**TASK STATEMENT**
Start at the line below containing "Task: Open the 秋の歌10選 article thumbnail" and stop at the line containing "Given: Tap the 10:11 clock in status bar". Repeat every line of that stretch exactly, and nothing outside it.

DATA IN THIS EXERCISE below:

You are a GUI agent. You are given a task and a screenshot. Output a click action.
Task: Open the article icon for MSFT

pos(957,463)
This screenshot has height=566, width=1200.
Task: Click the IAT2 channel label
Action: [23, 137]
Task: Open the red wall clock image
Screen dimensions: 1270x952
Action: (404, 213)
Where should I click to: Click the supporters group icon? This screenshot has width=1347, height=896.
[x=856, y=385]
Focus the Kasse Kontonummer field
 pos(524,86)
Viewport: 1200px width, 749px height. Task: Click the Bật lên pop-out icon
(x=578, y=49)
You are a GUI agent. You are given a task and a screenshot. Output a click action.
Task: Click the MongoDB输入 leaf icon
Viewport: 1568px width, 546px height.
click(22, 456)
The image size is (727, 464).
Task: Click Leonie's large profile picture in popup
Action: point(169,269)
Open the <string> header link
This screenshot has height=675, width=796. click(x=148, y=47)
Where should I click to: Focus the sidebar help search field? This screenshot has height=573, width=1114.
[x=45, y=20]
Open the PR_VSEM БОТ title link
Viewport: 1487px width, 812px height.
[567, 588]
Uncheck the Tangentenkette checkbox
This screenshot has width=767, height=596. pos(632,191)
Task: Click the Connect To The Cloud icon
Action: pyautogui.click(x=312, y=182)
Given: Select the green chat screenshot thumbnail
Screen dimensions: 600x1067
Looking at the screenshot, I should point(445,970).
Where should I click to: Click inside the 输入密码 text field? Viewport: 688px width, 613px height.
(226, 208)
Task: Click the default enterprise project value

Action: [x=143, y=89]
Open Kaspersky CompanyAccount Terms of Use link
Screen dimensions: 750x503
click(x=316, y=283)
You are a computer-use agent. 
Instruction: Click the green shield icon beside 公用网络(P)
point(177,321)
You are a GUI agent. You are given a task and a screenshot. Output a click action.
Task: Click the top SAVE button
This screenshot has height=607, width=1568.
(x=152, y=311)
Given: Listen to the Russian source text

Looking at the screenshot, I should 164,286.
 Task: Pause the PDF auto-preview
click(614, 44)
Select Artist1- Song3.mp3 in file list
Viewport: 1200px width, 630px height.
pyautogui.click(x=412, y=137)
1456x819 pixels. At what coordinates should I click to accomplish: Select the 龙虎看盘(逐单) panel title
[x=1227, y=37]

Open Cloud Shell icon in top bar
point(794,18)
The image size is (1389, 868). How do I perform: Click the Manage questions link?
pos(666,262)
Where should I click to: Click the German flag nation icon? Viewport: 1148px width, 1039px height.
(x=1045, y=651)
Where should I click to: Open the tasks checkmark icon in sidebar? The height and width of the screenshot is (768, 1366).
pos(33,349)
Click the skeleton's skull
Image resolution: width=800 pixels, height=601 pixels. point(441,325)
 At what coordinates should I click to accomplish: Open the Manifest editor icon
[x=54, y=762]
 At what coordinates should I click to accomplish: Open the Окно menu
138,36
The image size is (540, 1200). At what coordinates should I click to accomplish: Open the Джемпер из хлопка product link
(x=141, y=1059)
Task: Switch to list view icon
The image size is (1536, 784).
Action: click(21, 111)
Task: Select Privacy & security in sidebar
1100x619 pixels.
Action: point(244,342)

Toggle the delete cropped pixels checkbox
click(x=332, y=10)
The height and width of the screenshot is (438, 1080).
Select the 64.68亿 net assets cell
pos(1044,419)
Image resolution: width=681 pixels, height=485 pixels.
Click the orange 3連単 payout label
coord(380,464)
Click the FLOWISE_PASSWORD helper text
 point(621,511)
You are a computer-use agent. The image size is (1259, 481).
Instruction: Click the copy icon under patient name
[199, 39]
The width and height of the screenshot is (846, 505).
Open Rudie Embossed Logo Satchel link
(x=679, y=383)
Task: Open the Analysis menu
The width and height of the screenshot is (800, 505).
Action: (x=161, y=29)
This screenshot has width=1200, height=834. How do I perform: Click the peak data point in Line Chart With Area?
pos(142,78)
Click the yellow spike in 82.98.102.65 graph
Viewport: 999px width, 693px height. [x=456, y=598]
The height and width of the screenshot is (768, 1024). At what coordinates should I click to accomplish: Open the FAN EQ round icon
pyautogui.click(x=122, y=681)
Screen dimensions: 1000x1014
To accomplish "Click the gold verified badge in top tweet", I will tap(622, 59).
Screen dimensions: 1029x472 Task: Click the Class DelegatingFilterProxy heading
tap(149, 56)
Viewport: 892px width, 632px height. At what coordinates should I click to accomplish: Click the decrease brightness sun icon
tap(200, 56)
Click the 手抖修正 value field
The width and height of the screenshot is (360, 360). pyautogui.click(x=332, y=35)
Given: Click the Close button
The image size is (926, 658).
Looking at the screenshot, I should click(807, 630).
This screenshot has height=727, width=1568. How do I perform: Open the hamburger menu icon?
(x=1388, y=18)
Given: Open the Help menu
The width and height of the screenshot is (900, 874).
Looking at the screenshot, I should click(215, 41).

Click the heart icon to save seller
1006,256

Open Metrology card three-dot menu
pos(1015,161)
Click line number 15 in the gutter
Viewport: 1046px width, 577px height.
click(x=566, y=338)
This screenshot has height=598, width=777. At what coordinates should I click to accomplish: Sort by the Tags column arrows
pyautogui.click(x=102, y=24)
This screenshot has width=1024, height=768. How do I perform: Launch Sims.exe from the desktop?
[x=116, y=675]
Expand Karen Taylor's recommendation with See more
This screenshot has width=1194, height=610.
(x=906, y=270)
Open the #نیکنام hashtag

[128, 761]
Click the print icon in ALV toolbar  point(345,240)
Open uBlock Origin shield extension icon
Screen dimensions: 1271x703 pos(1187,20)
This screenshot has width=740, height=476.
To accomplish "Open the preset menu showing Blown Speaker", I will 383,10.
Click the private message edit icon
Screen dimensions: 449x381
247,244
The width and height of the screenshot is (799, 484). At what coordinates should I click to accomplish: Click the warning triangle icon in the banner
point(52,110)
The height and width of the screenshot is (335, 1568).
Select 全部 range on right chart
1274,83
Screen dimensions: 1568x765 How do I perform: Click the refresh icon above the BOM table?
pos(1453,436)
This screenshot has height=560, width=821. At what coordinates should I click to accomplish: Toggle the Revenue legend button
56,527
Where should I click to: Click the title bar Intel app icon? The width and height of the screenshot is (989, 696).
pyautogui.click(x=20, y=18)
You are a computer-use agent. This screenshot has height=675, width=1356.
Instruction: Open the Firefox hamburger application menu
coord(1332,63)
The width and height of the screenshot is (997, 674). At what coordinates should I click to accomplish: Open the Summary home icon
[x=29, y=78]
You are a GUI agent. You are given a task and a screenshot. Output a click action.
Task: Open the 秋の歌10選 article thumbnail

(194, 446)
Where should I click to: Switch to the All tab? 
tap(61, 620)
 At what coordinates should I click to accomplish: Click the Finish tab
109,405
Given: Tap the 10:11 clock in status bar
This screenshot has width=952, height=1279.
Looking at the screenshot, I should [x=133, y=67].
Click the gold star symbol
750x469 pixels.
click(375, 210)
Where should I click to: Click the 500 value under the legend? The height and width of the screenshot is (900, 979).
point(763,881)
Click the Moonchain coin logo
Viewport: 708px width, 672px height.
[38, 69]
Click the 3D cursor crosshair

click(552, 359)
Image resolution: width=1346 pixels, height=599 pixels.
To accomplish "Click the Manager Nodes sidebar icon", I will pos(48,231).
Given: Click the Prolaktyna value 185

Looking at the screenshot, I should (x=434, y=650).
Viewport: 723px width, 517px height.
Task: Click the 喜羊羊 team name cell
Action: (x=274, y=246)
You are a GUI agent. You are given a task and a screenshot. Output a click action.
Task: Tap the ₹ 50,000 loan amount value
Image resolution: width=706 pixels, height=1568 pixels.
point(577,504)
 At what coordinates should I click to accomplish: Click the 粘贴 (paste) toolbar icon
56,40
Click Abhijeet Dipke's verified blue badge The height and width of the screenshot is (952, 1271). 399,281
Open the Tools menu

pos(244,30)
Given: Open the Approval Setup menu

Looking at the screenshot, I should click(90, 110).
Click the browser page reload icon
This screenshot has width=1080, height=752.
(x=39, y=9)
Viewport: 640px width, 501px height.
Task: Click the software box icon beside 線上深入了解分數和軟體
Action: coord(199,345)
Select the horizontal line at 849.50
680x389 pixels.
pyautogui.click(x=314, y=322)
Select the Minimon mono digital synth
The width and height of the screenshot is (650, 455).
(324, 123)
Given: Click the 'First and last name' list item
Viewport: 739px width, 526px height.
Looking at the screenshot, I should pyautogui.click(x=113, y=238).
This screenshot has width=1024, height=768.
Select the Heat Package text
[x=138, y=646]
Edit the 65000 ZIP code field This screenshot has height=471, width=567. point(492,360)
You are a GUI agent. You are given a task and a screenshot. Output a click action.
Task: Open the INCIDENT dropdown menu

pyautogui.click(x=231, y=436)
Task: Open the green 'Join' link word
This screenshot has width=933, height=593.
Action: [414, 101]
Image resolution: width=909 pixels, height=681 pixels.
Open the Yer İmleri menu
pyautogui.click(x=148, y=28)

End of DATA IN THIS EXERCISE.

**TASK SOLUTION**
Task: Open the 秋の歌10選 article thumbnail

(194, 446)
Where should I click to: Switch to the All tab? 
tap(61, 620)
 At what coordinates should I click to accomplish: Click the Finish tab
109,405
Given: Tap the 10:11 clock in status bar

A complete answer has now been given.